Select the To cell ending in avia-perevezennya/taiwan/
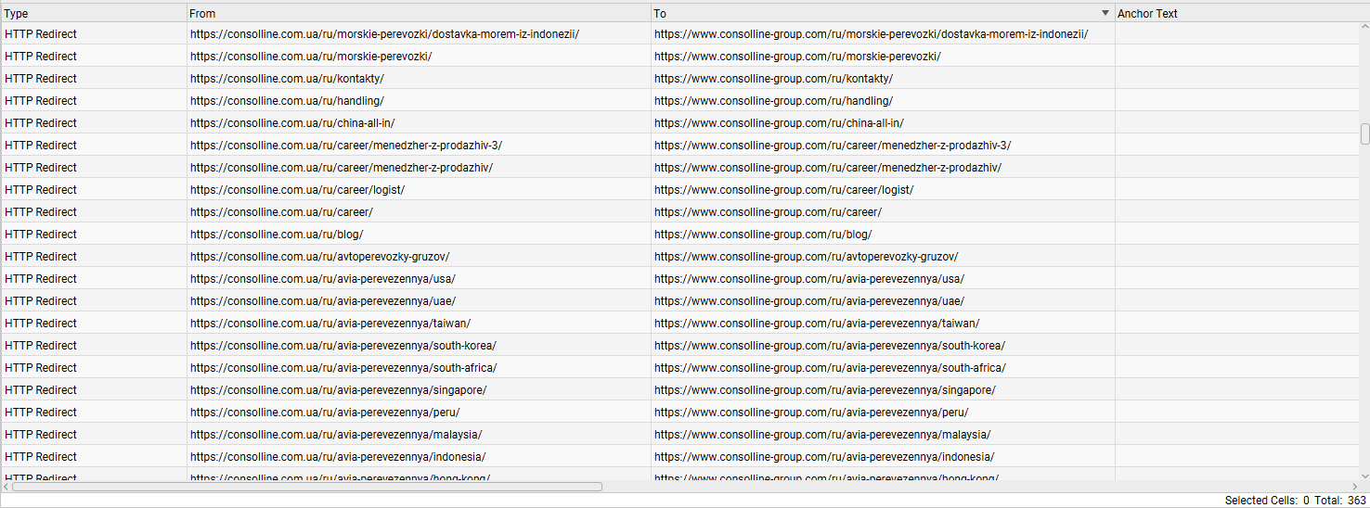The height and width of the screenshot is (508, 1370). coord(883,323)
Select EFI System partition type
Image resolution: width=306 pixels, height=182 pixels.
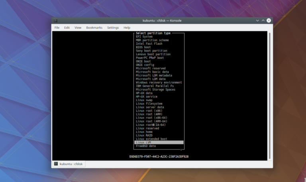tap(144, 37)
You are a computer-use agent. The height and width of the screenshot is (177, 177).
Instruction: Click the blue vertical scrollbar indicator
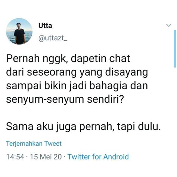[175, 49]
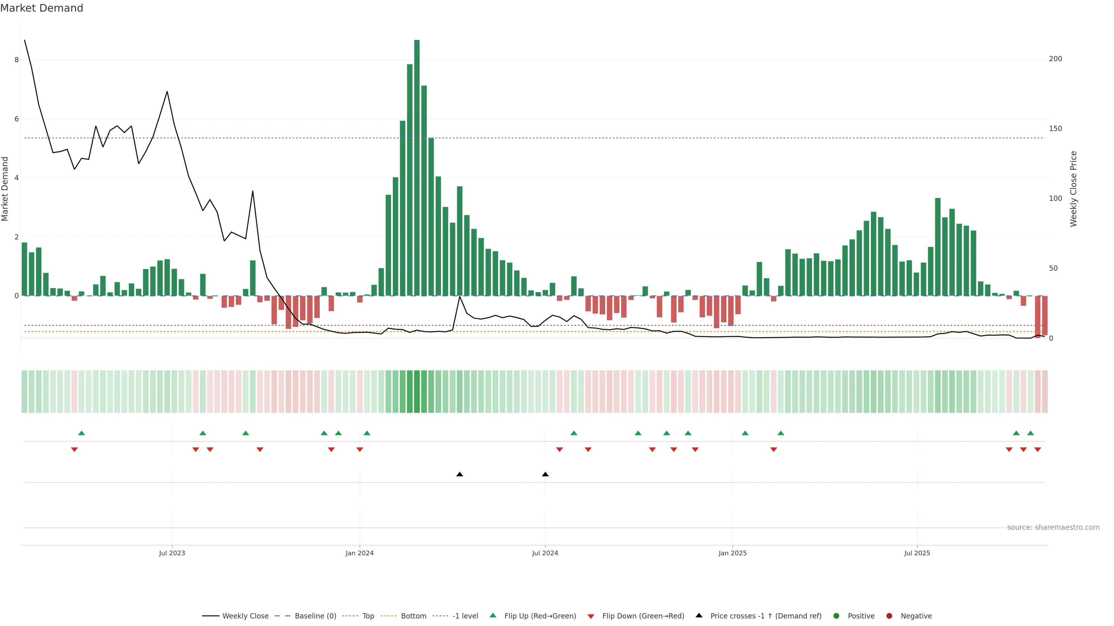Click the Jan 2024 x-axis label
The width and height of the screenshot is (1114, 626).
tap(359, 553)
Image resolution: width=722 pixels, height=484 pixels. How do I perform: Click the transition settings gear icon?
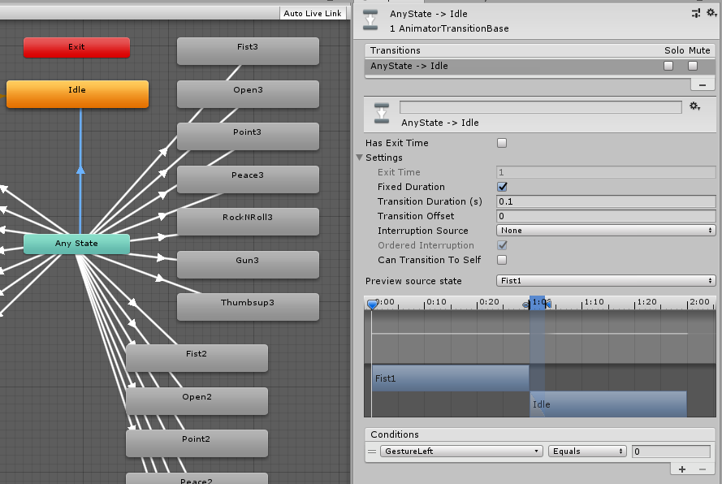[x=694, y=106]
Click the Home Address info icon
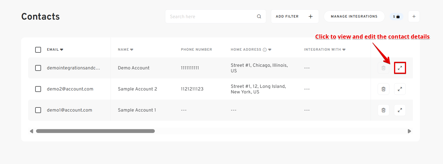Image resolution: width=443 pixels, height=164 pixels. click(265, 49)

##############################

» REQUIREMENT
Swap "Select" for "Choose" throughout all of the items above and reproduce their lines with nothing else altered. Omit the pictures from your answer.

» SOLUTION FOR THIS EXERCISE
Choose the To cell ending in avia-perevezennya/taiwan/
The height and width of the screenshot is (508, 1370). coord(883,323)
Choose EFI System partition type
Image resolution: width=306 pixels, height=182 pixels.
tap(144, 37)
You are a computer-use agent. The height and width of the screenshot is (177, 177).
Instruction: Click the blue vertical scrollbar indicator
[175, 49]
Click the Jan 2024 x-axis label
The width and height of the screenshot is (1114, 626).
tap(359, 553)
Image resolution: width=722 pixels, height=484 pixels. How do I perform: Click the transition settings gear icon?
[x=694, y=106]
Click the Home Address info icon
Image resolution: width=443 pixels, height=164 pixels. click(265, 49)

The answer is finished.